Challenge: Reproduce verbatim the passage of the DRM scheduler reply between "Oh, good point, that" and "of my doubts.", inclusive.

Text provided:

_ _ _ _

Oh, good point, that is indeed incorrect.

The label should be after we calling drm_sched_process_job() because we 
couldn't remove the callback for the current one.

Going to fix that,
Christian,

>
> Regards,
> Nayan
>>> 3. What is the order in which the above 3 functions should be executed
>>> by the hardware? I think the answer to this question might clear a lot
>>> of my doubts.
>> If we can quickly recover from a problem only the
>> drm_sched_job_timedout() should be execute.
>>
>> The other two are for hard resets where we need to stop multiple
>> scheduler instances and get them running again.

_ _ _ _

Source data:
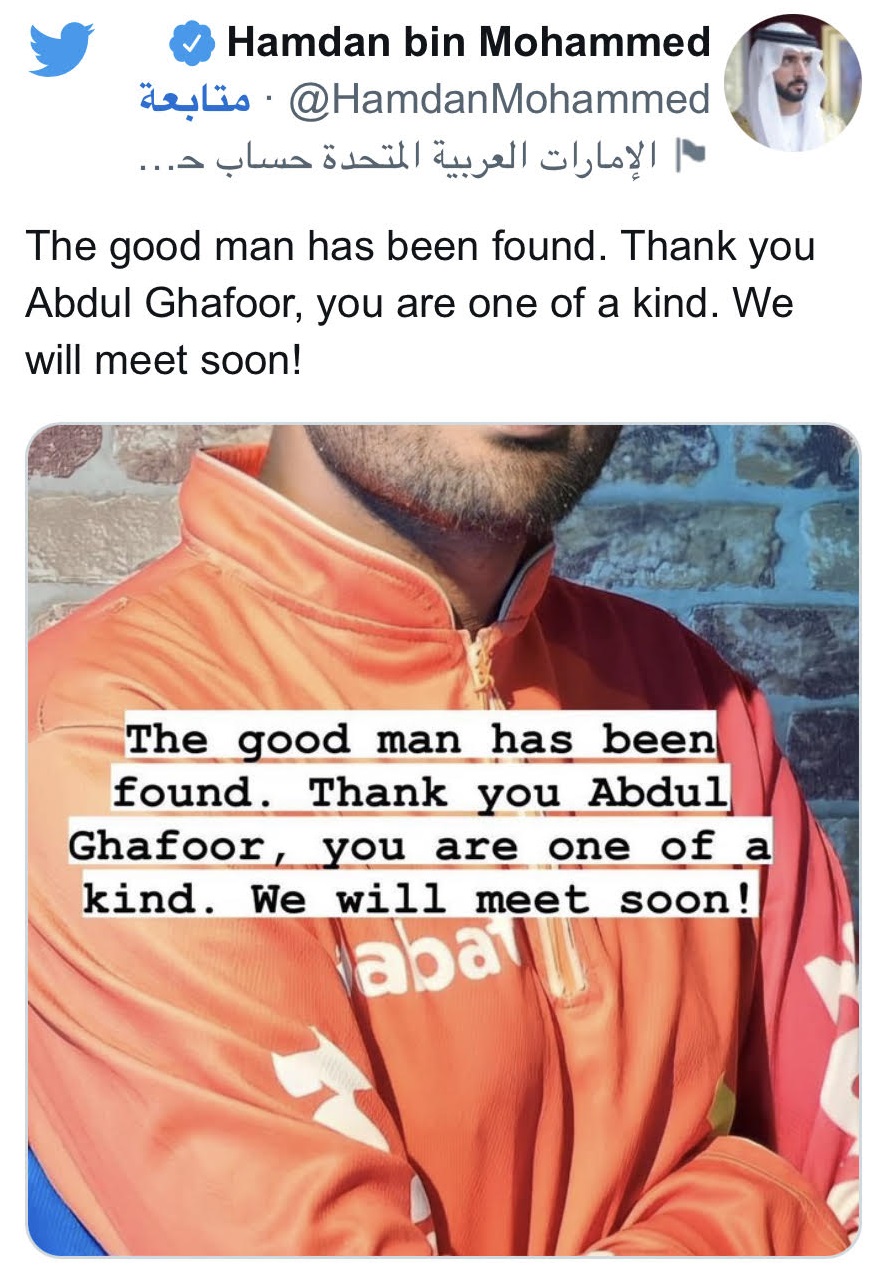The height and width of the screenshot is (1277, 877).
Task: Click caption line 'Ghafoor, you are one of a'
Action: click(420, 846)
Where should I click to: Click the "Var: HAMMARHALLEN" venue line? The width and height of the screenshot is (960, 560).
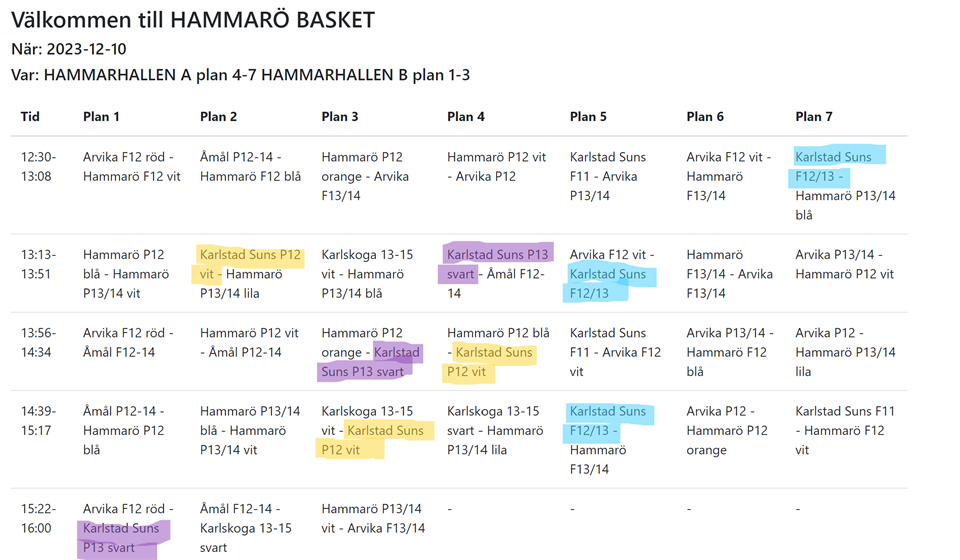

_ _ _ _

Result for this task:
Oh, good point, that is indeed incorrect.

The label should be after we calling drm_sched_process_job() because we 
couldn't remove the callback for the current one.

Going to fix that,
Christian,

>
> Regards,
> Nayan
>>> 3. What is the order in which the above 3 functions should be executed
>>> by the hardware? I think the answer to this question might clear a lot
>>> of my doubts.